ЗАДАНИЯ -
A – Слово в слово перепишите из воспоминаний о рыбалке на Оке фрагмент между "Страница 2 из" и "Мне лет пять.", включая обе границы.
B – В воспоминаниях о рыбалке на Оке есть абзац, который начинается словами «А на залитой солнцем веранде». Перескажите его короче, сохранив главные факты.
C – Напишите продолжение воспоминаний о рыбалке с отцом на Оке, начиная сразу после последнего приведенного предложения.

ОТРЫВОК -
------------------------

Страница 2 из 3
Помню черную хрустальную гладь широкой Оки, заводи, заросшие ярко желтыми кувшинками. Плывет по течению лодка, свистит над водой спиннинг, скачут из воды голавли, хватая наживку. В бутылке из-под виски - холодный чай с ягодами свежей земляники. Мне лет пять.
А на залитой солнцем веранде теснятся по утрам на круглом столе нарядные коробочки с искусственными мухами из Франции, дары очаровательной коллеги Кристиан, и заготовки для мух самодельных: особая белая резина, яркие перышки. Отец отрезает ножом кусочек резины, маникюрными ножничками придает ему форму мушиного туловища и головы, красит лаком для ногтей, сушит, а затем уж прикрепляет крючок и крылышки. Как глупой рыбе не польститься на такую красоту?

------------------------

ИСХОДНЫЕ ДАННЫЕ -
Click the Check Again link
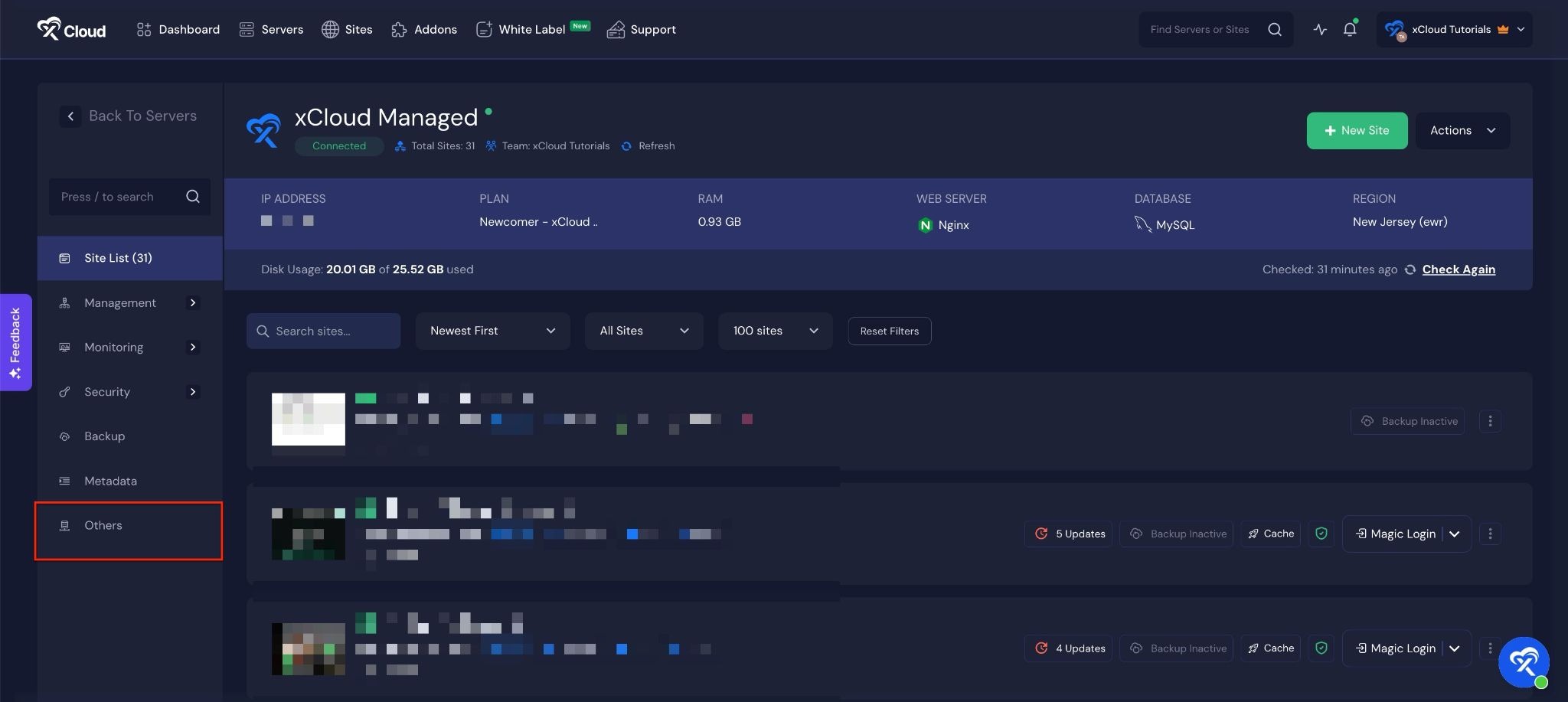1459,269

------------------------

ИТОГОВЫЕ ОТВЕТЫ -
A –
Страница 2 из 3
Помню черную хрустальную гладь широкой Оки, заводи, заросшие ярко желтыми кувшинками. Плывет по течению лодка, свистит над водой спиннинг, скачут из воды голавли, хватая наживку. В бутылке из-под виски - холодный чай с ягодами свежей земляники. Мне лет пять.

B – По утрам на веранде, на круглом столе, стоят нарядные коробочки с искусственными мухами из Франции. Это подарки коллеги Кристиан. Рядом лежат заготовки для самодельных мух: белая резина и яркие перышки. Отец вырезает из резины туловище и голову мухи, красит их лаком для ногтей и сушит. Потом он прикрепляет крючок и крылышки. Рыбе трудно устоять перед такой красотой.

C –
Да, охотник и рыболов, но это лишь внешний облик души. Вот еще одна выделенная цитата.
"На лбу самого сурового утеса вьются нежные кудри. В Природе нет ничего мертвого. Кучи лиственного орнамента лежат вдоль насыпи, как шлак на домны, показывая, что там, внутри, печь задута и работает во-всю. Земля - не осколок мертвой истории, не пласты, слежавшиеся как листы в книге, интересные лишь для геологов и антиквариев; это живая поэзия, листы дерева, за которыми следуют цветы и плоды: это не ископаемое, а живое существо; главная жизнь его сосредоточена в глубине, а животный и растительный мир лишь паразитируют на ее поверхности".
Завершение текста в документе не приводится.